▶ _Directions_: Give the number of lines in the data below where the string "agent" occurs, and nothing else.

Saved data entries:
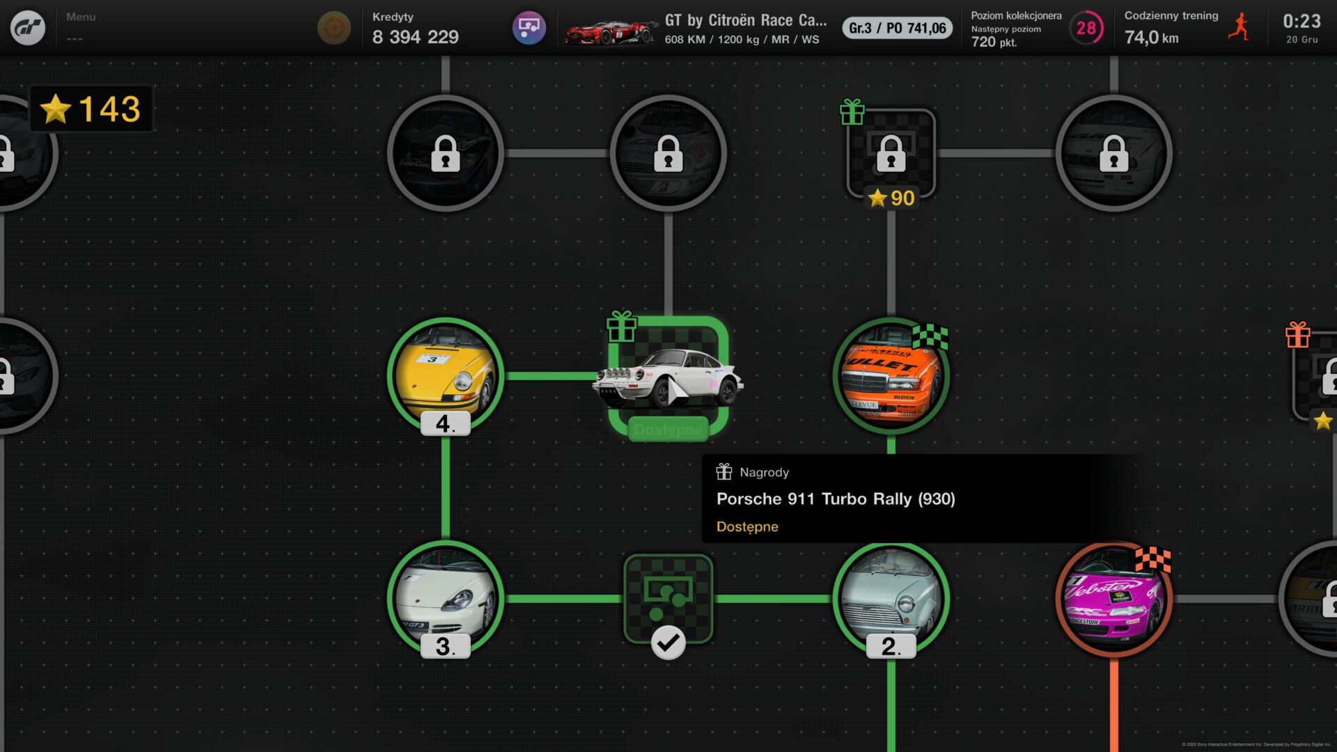Select the locked 90-star reward node
Image resolution: width=1337 pixels, height=752 pixels.
click(x=891, y=153)
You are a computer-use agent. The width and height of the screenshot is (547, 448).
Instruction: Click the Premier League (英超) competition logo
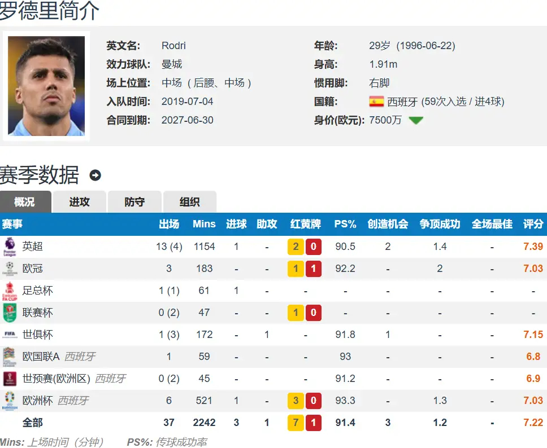pos(10,246)
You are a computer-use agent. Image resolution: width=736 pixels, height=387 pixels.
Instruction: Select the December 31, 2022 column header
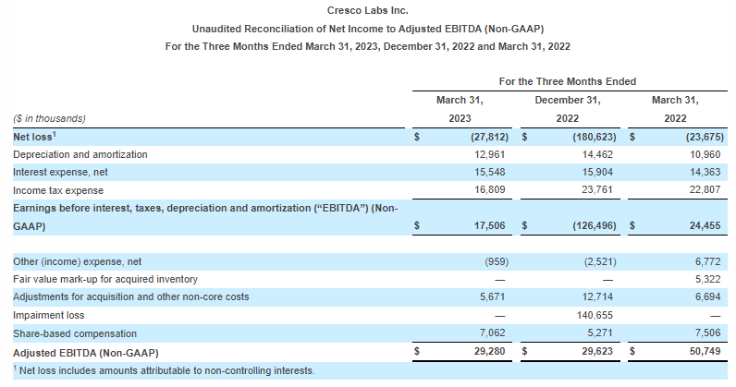point(567,109)
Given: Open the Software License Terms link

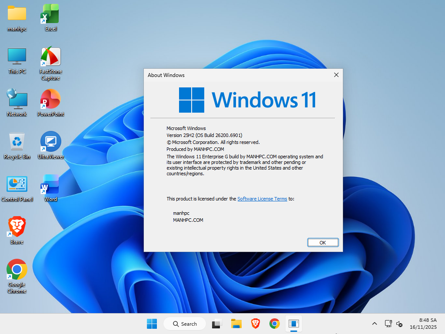Looking at the screenshot, I should pyautogui.click(x=262, y=199).
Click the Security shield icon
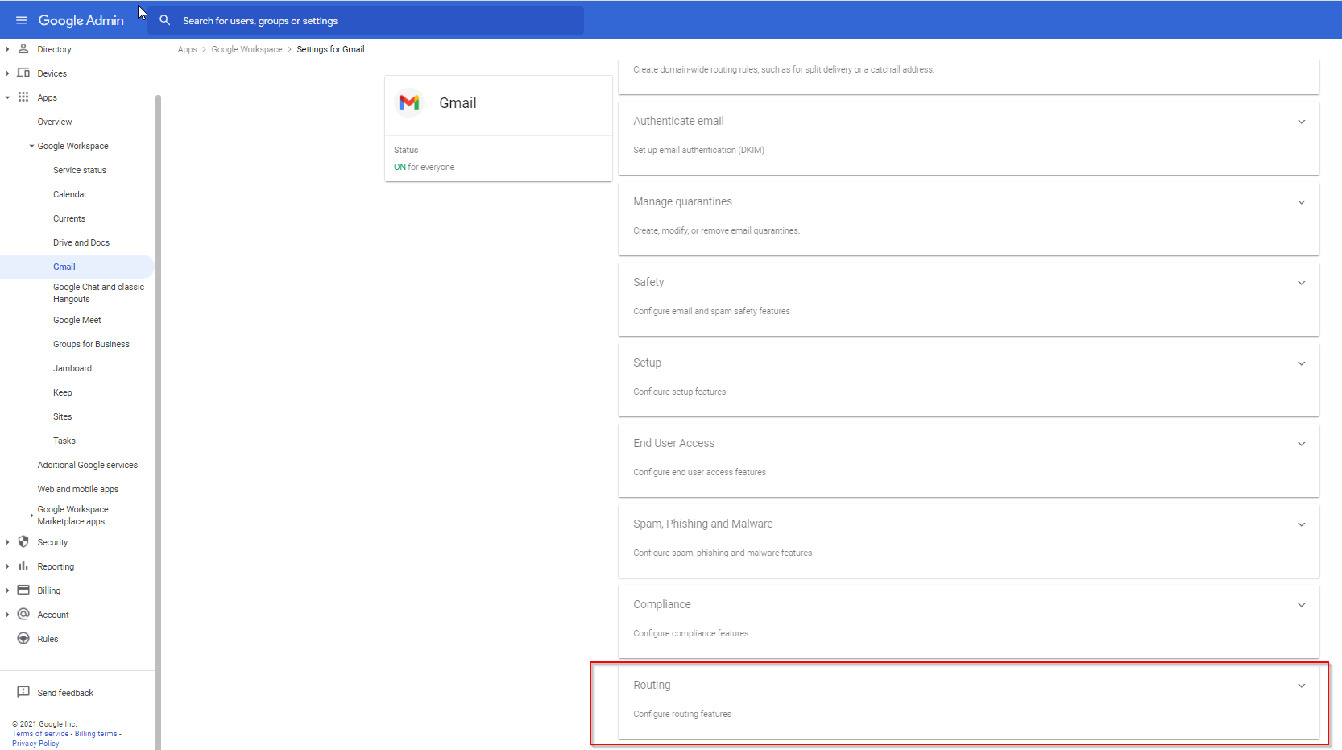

▶ _Response for this exercise_: 2